This past weekend our church put on our annual Christmas production. It’s a huge production with choir, orchestra and cast in a three act musical. John had a role this year. They’ve been rehearsing twice a week since September. Yesterday, they finished the whole thing in the fifth and final performance. When John came home from the all-cast party last night, I asked him how he felt now that it was all over.
“Finishing is bittersweet” he said. In some ways, it’s a relief to have time again, to have successfully accomplished what you set out to do, to no longer have the pressure of an upcoming deadline. But, as you’ve probably also experienced at some point in your life, when you come together with a group of people to accomplish a long-term project, you bond. When that season ends and you suddenly go back to normal life, it can feel like a major loss because you’re not regularly connected with that group of people anymore.

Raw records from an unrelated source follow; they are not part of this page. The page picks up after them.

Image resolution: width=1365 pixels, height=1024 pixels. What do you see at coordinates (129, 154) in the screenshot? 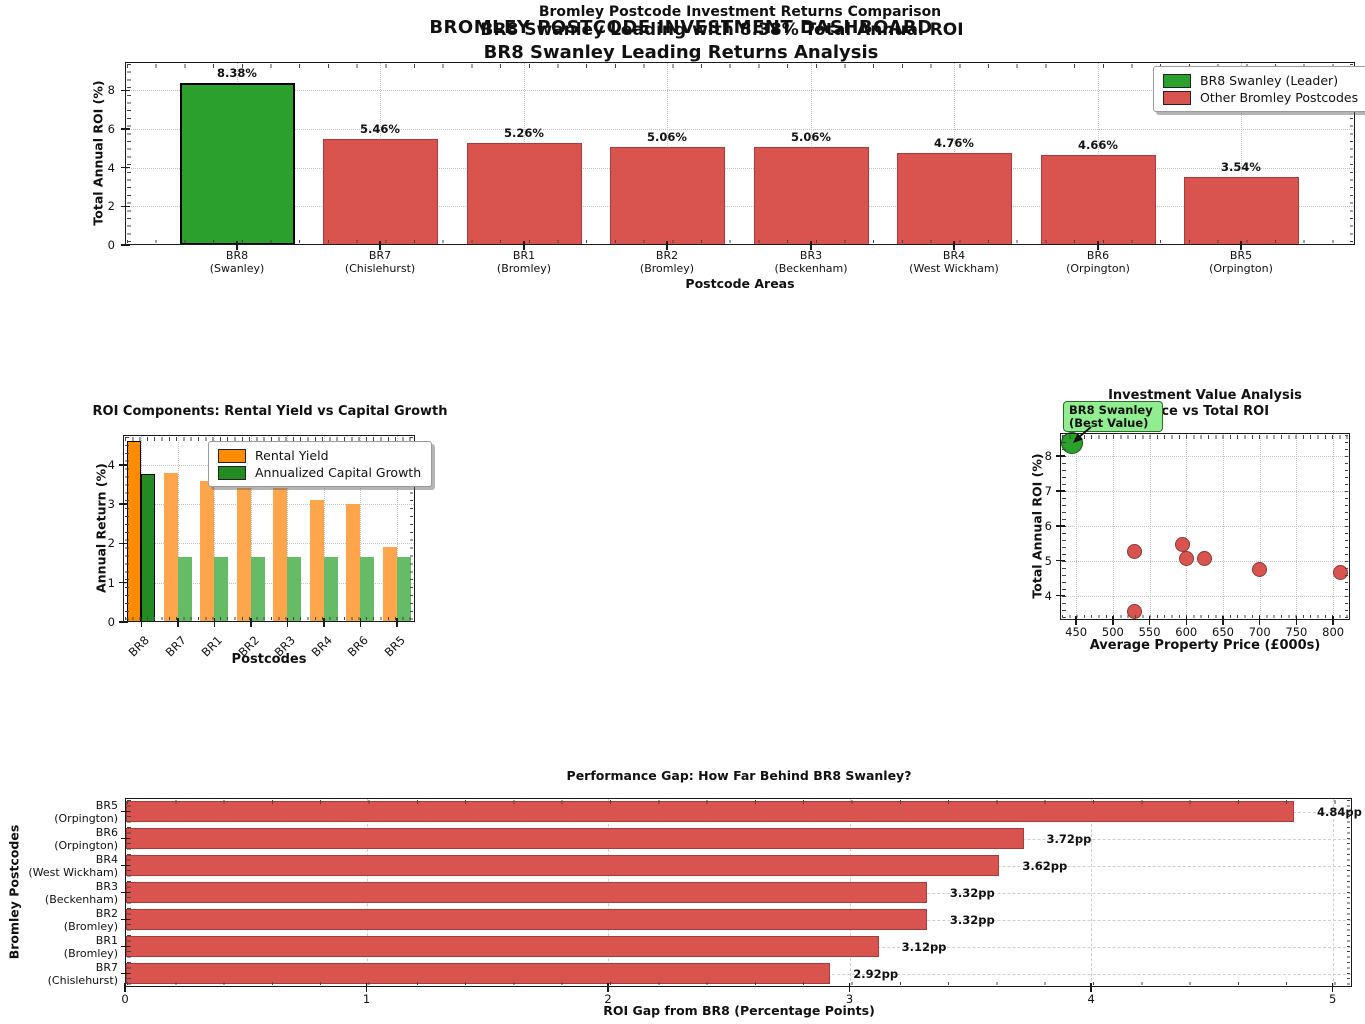
I see `minor-ticks-left` at bounding box center [129, 154].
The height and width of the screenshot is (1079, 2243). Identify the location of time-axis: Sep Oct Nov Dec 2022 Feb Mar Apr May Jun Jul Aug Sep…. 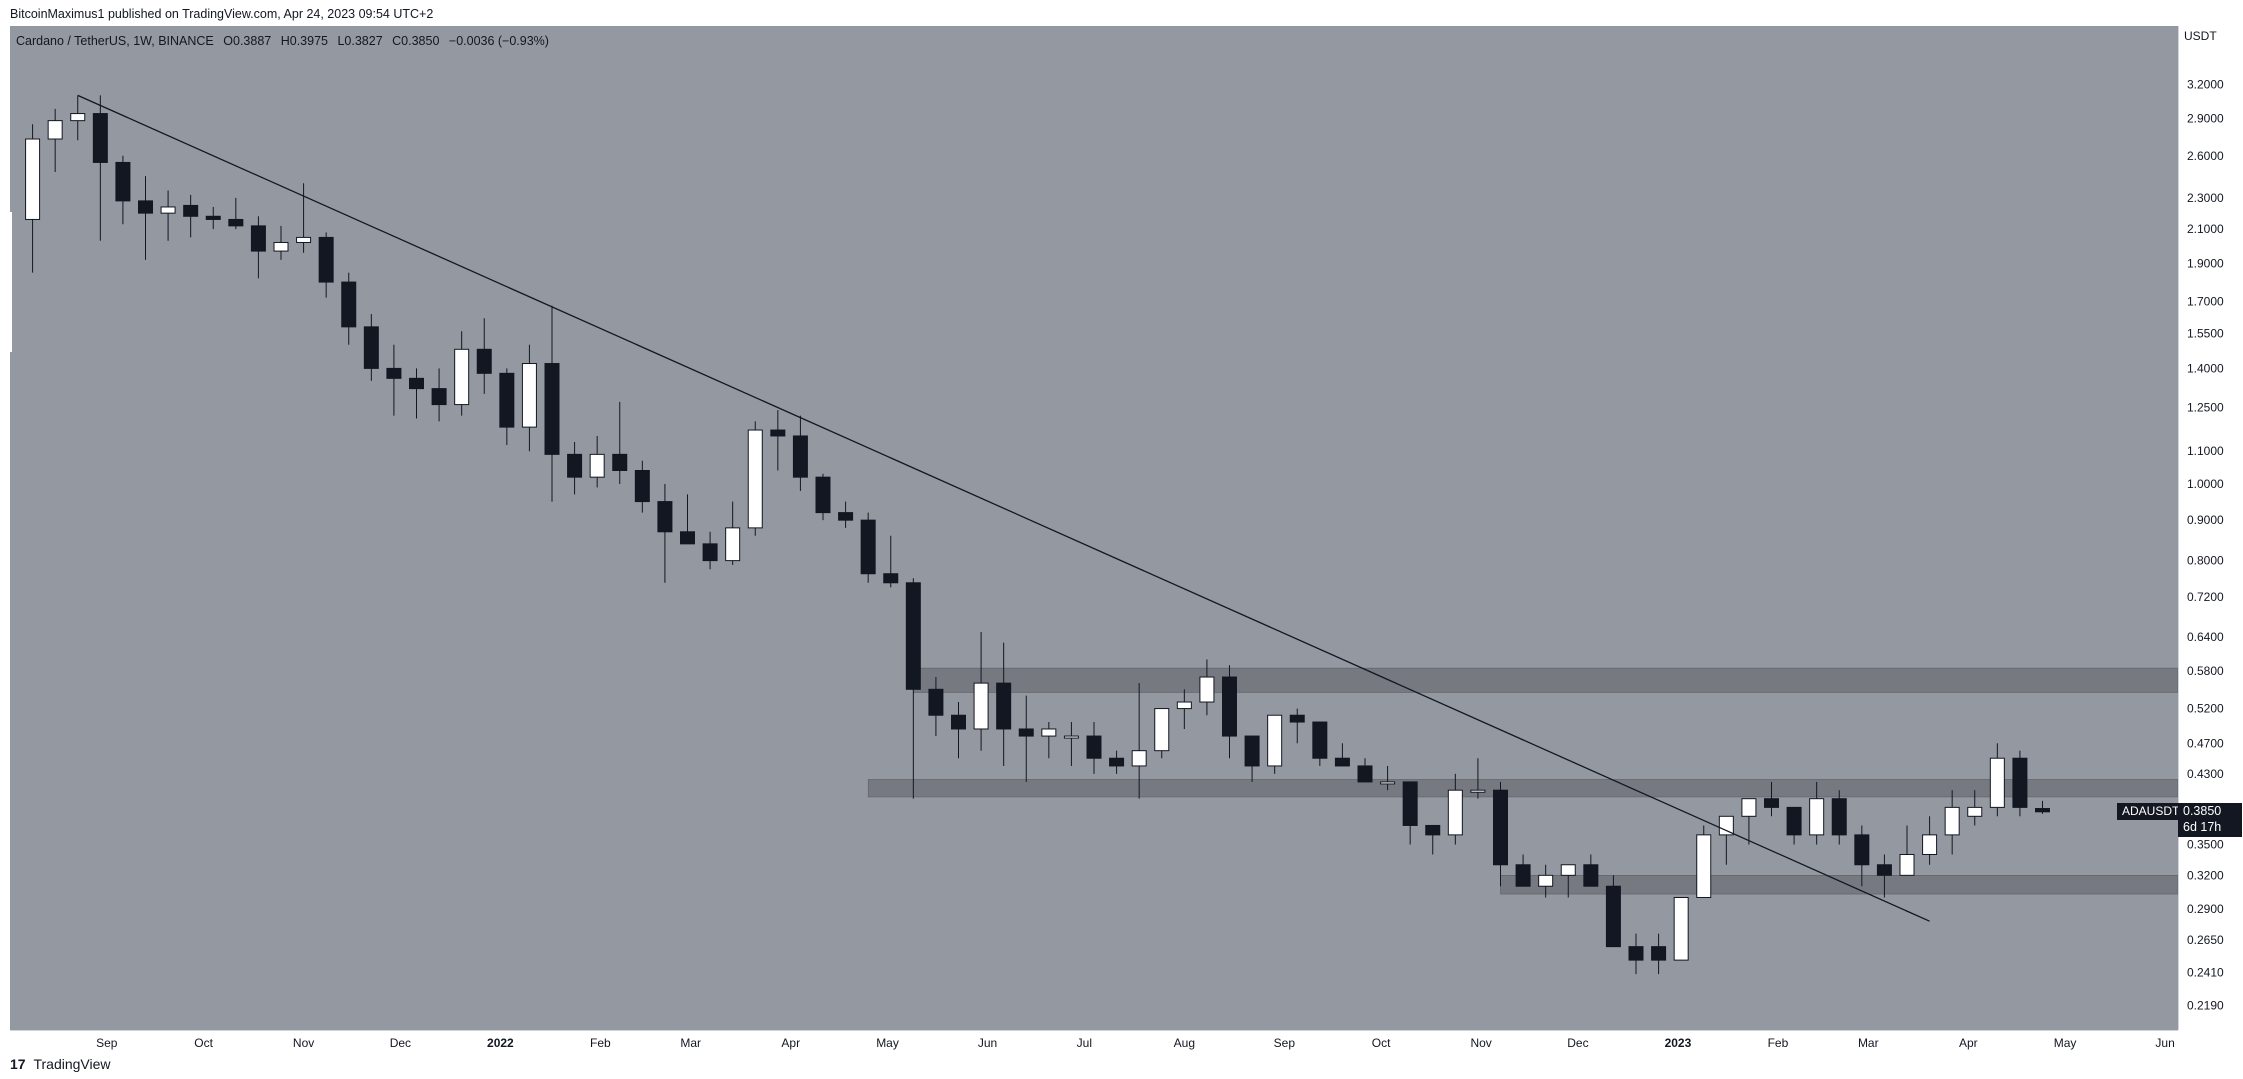
(1094, 1042).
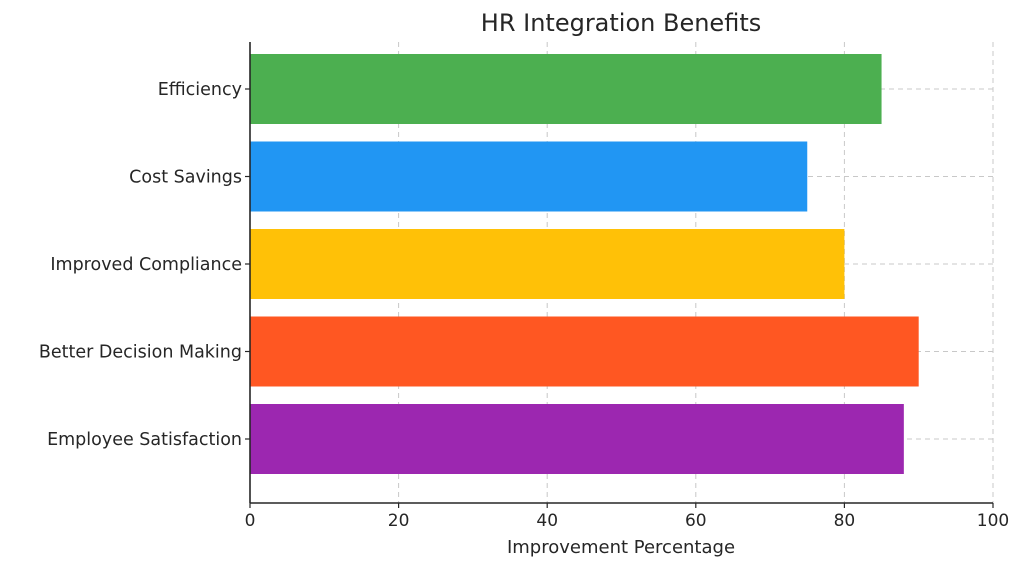 The width and height of the screenshot is (1024, 572). What do you see at coordinates (186, 178) in the screenshot?
I see `y-category-label: Cost Savings` at bounding box center [186, 178].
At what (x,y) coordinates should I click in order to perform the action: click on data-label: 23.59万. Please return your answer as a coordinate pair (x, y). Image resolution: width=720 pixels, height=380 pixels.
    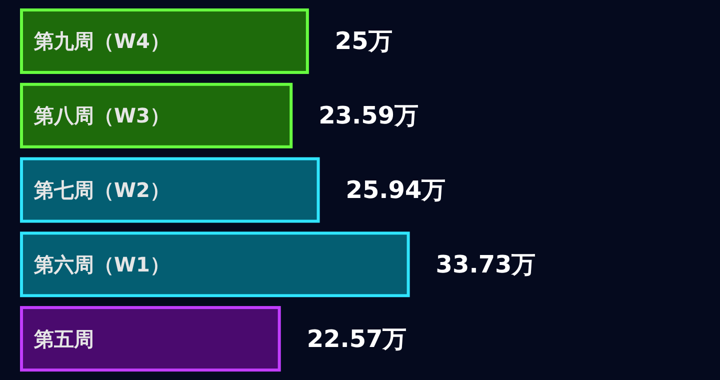
    Looking at the image, I should click on (368, 116).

Good closure is something I’m always concerned about and while its connections to calls may be slim, I wanted to spend a little time on it today. I grew up in a community where people came and went constantly. Some missionaries came to teach at our school for a year, many came as resident assistants in the dorms for two years, and far fewer stayed for the long-term. This meant our classmates and friends were also often gone after one or two year stints. My sister and I were the only ones at our graduation who had started first grade at our school too. Getting closure with the friends who were leaving was essential. Without it, it was easy to feel like making friends and investing in others wasn’t a worth the pain when they left.
Closure was just as important in college. Our Resident Director made sure she imparted how to have good closure to her student leadership teams and the dorms each year. Here’s what she taught:
1. Debrief what you’ve learned or gotten out of the experience – whether it’s a project, a trip, a year of dorm life, or a play. It’s so important to take the time to pause and reflect on how the people in the group have affected you, how you’ve changed. Without this pause, we fly on to the next thing and don’t take the time to cement those memories in our brains.
2. Throw a party! This goes along with debriefing. You want to affirm how great and worthwhile this experience has been. Celebrate what you had and validate how meaningful it was for you. It helps ease you into the fact that it’s over now and let’s you go out with a bang. You can look back joyfully.
3. Acknowledge grief as a legitimate reaction. You are experiencing loss of community and, while it isn’t the end of the world, it’s still a loss. Sometimes, people feel like it’s stupid to feel so sad about something that’s so small in the general scope of life but you’re allowed to feel sad, to cry, to hug everyone multiple times and wish that things could have stayed the same a little longer.
4. Move on. We can’t keep it the same no matter how much we would like to. Know that you’ll have more experiences like this in the future. This won’t be the only time in your life that you’ll experience this kind of community. Don’t get frozen looking back at memories that will never return. Instead, anticipate the opportunities to build new community in the next season of life.